IC Memo - How to Pitch?
Hello Hello,
I somehow managed to get a lead on a potential acquisition and now running my own IC memo to my market officer. However, I noticed my storytelling needs significant work and structure. How did you learn how to tell a story for pitching to the investment committee? How do you actually address the risks in a deal? The last question is do you have an old IC Memo that you're proud of? Would you be willing to share the story?
Keep it to the point and don't get too verbose - very clean, concise business writing.
First page should just be a 1-2 paragraph summary of the deal (i.e. what is the opportunity, where is it located, what is the strategy, etc.), high level summary/table of the asset and high level returns summary, with a site plan or aerial.
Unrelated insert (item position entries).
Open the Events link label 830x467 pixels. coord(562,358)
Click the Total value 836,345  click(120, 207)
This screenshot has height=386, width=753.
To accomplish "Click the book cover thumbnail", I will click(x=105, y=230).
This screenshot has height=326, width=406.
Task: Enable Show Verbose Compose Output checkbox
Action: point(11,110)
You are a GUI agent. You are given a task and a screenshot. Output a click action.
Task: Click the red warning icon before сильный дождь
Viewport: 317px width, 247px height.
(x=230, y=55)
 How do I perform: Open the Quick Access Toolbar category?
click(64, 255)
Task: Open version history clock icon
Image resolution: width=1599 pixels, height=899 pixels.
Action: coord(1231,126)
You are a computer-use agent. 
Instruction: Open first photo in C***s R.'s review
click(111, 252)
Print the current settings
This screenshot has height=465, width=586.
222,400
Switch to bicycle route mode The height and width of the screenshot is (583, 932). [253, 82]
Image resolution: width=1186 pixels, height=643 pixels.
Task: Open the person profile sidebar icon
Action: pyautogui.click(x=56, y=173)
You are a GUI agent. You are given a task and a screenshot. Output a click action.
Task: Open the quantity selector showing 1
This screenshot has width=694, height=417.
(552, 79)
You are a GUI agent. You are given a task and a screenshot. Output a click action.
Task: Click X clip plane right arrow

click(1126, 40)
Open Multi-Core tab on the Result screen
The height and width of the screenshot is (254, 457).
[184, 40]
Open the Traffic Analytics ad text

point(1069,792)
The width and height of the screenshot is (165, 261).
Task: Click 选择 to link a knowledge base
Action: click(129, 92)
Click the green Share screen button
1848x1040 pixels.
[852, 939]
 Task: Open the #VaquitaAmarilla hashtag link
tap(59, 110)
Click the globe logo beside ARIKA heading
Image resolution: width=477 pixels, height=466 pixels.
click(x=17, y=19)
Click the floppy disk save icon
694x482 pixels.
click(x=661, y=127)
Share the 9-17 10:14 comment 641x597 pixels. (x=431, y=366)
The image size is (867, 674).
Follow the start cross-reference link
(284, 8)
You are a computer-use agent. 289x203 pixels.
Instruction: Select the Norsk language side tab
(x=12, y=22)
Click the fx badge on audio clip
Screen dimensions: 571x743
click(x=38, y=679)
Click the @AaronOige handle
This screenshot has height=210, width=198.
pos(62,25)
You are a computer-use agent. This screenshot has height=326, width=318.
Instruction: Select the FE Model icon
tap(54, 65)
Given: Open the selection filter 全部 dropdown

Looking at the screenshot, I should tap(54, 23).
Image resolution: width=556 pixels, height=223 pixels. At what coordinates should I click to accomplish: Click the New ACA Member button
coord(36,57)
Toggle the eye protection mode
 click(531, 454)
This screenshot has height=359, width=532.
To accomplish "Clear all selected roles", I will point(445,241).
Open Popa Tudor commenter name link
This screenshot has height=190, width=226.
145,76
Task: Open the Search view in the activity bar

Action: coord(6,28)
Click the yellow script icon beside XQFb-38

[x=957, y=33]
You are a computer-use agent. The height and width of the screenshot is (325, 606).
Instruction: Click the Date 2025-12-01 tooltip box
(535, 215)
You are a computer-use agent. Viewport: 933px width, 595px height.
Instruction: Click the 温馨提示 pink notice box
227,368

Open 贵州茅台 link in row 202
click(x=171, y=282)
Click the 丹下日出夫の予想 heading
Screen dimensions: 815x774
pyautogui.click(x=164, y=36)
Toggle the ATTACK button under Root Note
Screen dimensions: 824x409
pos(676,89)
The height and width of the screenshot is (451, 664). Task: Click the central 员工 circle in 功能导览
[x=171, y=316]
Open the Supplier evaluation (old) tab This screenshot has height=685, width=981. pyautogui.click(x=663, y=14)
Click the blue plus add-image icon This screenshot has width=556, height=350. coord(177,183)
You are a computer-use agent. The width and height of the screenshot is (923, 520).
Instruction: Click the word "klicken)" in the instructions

Follow that page up with a detailed overview of the property - location, who are the major tenants and what is their status/any crucial co-tenancy or other clauses that may represent significant risk, current vacancy, sales performance, collections, etc. This section is where you should call out any major property-related risks such as the co-tenancy clauses mentioned before, any major upcoming expiries, etc. You don't need to call them out in a "Risks" section (unless this is standard practice for your shop, in which case do that), but make sure they are called out somehow.
Then you can have a section on market analysis/comps, and finally your financial analysis with an overview of assumptions.
You'll get a feel for how to make things flow as you do more of them, but this is the general structure I follow. If it's a more complex deal I might dedicate a section to the business plan to get more granular.
The above comment touches on all the key points but to add one thing - don't try and "sell" the deal. If you're not a broker and you're presenting to an investment committee you present the facts, pros and cons, and give your conclusion. Be ready to defend any assumptions you came up with. Stay away from very rosy sales language as well.
In the same vein, any deal risks (cons) you present should have mitigants.
Adding on to what's been said here, you need to have conviction on the deal. The overall story needs to point to why you think this is a good deal even if you're not being sales-y.